Het verzoek van [geïntimeerde] om het tussenarrest - voor zover het gaat om de beslissing over het beroep op matiging van de boete - te heroverwegen en de boete niet te matigen, wordt niet gehonoreerd. Van een kennelijke feitelijke of juridische misslag of een onjuiste feitelijke grondslag van de beslissing in het tussenarrest is geen sprake. Ook overigens is het niet onaanvaardbaar dat het hof aan de eindbeslissingen in het tussenarrest gebonden is. Het argument van [geïntimeerde] dat het hof buiten de grenzen van de rechtsstrijd is getreden wordt verworpen. [appellant] heeft uitdrukkelijk betoogd dat de boete moet worden gematigd (grieven principaal appel, 59). Het hof heeft onder 3.11 tot en met 3.13 van het tussenarrest omstandigheden in aanmerking genomen die uit de niet of onvoldoende weersproken stellingen van partijen in het geding blijken. Het hof heeft ook acht geslagen op de - onweersproken - positie van [appellant] als kleine onderneming en op het wettelijk kader van de artikelen 6:236 sub j en 6:237 sub k BW. Het stond het hof vrij bij de oordeelsvorming andere omstandigheden te betrekken dan de omstandigheden die [appellant] uitdrukkelijk in verband heeft gebracht met haar beroep op matiging onder nummer 59 van de memorie van grieven in principaal appel. Een redelijke lezing van deze memorie (onder 4, 8, 18, 37, 48-49 en 59) brengt mee dat [appellant] kennelijk heeft bedoeld al haar overige stellingen te willen betrekken bij haar beroep op matiging. Het beroep op matiging is tegen deze achtergrond voldoende onderbouwd en gegrond.

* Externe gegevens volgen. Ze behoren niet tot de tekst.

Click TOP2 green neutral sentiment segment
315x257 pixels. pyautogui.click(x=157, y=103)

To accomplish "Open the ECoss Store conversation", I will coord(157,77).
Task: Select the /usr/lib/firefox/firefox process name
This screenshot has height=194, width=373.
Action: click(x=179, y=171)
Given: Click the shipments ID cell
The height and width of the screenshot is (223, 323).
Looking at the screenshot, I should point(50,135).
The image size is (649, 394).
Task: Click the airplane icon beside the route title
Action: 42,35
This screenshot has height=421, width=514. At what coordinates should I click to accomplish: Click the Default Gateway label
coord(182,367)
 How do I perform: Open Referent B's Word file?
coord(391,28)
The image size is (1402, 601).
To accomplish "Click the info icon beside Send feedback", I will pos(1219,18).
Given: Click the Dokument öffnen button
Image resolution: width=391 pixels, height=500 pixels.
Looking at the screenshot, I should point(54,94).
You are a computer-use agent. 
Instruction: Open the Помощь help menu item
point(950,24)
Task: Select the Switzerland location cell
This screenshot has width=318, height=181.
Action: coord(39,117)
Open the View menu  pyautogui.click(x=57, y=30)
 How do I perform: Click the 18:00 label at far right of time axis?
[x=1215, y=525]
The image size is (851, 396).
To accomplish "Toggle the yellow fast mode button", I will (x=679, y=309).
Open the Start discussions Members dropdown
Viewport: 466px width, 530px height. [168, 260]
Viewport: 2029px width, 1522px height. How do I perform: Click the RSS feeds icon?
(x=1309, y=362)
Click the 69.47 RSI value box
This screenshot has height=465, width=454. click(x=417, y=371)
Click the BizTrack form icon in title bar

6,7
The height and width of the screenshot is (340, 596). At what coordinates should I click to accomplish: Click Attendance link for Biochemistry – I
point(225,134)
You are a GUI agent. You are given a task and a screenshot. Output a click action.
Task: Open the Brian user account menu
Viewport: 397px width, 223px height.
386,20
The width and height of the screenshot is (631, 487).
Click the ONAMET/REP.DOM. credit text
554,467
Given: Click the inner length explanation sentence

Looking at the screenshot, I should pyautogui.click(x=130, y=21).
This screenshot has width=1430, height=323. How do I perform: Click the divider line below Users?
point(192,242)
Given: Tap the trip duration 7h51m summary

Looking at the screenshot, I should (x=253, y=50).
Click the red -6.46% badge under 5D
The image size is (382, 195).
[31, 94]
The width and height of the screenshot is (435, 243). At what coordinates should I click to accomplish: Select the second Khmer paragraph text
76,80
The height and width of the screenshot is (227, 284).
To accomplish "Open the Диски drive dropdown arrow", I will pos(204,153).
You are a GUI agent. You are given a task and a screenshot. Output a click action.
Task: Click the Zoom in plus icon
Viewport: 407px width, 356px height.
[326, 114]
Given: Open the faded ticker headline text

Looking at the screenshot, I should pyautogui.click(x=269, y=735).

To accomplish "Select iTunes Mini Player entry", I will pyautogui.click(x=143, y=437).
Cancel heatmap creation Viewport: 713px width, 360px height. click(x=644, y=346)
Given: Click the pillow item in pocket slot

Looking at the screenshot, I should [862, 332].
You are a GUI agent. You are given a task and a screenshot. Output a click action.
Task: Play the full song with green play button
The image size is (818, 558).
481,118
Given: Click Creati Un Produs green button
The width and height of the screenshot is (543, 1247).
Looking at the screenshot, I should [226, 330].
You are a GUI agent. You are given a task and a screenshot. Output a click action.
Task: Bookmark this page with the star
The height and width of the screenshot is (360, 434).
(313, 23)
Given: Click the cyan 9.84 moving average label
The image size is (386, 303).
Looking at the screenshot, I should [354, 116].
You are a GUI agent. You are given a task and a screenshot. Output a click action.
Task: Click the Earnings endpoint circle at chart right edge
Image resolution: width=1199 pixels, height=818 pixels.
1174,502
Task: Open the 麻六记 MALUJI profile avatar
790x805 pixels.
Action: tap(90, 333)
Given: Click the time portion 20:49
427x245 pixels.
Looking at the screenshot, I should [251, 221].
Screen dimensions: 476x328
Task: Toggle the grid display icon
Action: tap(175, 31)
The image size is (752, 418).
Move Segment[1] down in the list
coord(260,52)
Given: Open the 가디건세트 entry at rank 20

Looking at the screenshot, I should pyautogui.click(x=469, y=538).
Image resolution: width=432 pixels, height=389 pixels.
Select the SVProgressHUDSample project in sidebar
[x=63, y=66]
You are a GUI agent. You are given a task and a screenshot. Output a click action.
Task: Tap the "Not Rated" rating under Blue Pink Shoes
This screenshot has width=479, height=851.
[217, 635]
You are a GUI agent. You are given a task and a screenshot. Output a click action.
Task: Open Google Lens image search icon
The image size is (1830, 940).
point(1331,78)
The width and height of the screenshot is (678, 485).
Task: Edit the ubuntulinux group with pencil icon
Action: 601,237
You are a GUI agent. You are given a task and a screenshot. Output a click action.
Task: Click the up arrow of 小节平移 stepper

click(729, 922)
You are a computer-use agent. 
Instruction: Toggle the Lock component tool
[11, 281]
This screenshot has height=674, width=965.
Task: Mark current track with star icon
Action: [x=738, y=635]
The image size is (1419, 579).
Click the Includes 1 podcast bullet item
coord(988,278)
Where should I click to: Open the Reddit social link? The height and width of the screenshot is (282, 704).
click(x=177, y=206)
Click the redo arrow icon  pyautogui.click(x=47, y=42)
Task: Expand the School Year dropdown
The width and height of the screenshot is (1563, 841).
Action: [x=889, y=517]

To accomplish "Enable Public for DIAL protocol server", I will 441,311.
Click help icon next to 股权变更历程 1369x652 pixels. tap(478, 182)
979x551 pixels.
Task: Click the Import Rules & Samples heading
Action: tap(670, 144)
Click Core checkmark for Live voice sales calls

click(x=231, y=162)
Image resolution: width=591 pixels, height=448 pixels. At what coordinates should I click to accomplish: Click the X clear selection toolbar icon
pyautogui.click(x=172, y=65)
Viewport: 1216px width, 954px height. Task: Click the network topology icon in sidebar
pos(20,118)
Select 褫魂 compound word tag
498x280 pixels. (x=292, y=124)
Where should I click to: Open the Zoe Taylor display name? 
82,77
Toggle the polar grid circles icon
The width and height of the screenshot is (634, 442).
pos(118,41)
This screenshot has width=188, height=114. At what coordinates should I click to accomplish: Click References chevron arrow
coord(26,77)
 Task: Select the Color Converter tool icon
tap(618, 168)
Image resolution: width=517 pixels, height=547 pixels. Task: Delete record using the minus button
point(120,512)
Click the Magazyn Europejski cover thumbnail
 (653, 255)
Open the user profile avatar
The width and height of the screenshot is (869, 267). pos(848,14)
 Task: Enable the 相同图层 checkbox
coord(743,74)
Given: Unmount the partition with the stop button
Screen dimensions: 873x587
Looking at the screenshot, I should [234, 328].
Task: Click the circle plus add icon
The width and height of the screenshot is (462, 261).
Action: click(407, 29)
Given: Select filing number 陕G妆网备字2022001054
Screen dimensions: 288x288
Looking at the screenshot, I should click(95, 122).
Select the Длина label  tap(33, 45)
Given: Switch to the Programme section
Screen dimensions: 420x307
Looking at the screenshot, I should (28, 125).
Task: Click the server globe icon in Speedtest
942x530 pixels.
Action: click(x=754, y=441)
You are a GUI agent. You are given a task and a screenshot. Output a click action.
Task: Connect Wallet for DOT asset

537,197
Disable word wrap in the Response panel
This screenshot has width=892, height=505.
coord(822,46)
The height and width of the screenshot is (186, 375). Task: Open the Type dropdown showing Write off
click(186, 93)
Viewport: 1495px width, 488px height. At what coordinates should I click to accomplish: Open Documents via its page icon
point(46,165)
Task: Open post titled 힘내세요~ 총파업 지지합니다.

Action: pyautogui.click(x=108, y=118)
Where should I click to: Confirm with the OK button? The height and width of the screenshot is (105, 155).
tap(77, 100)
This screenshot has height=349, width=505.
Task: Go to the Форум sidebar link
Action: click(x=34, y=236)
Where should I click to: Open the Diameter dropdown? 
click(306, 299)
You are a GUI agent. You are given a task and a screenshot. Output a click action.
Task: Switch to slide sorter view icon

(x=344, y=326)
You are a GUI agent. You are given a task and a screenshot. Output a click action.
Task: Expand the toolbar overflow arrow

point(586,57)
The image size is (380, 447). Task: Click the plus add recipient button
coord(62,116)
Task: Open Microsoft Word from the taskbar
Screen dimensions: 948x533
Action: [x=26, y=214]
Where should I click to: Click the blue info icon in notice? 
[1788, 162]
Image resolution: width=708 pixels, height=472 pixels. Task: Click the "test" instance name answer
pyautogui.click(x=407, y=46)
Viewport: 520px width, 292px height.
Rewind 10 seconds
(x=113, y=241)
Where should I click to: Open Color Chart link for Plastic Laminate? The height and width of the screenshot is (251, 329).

in principaal appel en in incidenteel appel
6.3.
Zoals is overwogen onder 3.13 en 3.15 van het tussenarrest, zullen de proceskosten in principaal appel worden gecompenseerd, in die zin dat iedere partij de eigen kosten draagt, en ziet het hof geen reden voor een proceskostenveroordeling in incidenteel appel.

7.De uitspraak

Het hof:
in principaal appel:
vernietigt het vonnis waarvan beroep;
en opnieuw rechtdoende:
wijst af het door [geïntimeerde] gevorderde;
op de eis tot terugbetaling:
veroordeelt [geïntimeerde] € 1.034,30 aan [appellant] te betalen, te vermeerderen met de wettelijke rente vanaf 2 mei 2017 tot de dag van voldoening;
verklaart dit arrest uitvoerbaar bij voorraad;
compenseert de proceskosten in eerste aanleg en in hoger beroep tussen partijen, in die zin dat iedere partij de eigen proceskosten draagt;
wijst af het meer of anders gevorderde.
Dit arrest is gewezen door mrs. J.M. Brandenburg, L.S. Frakes en H.R. Quint en is in het openbaar uitgesproken door de rolraadsheer op 26 september 2017.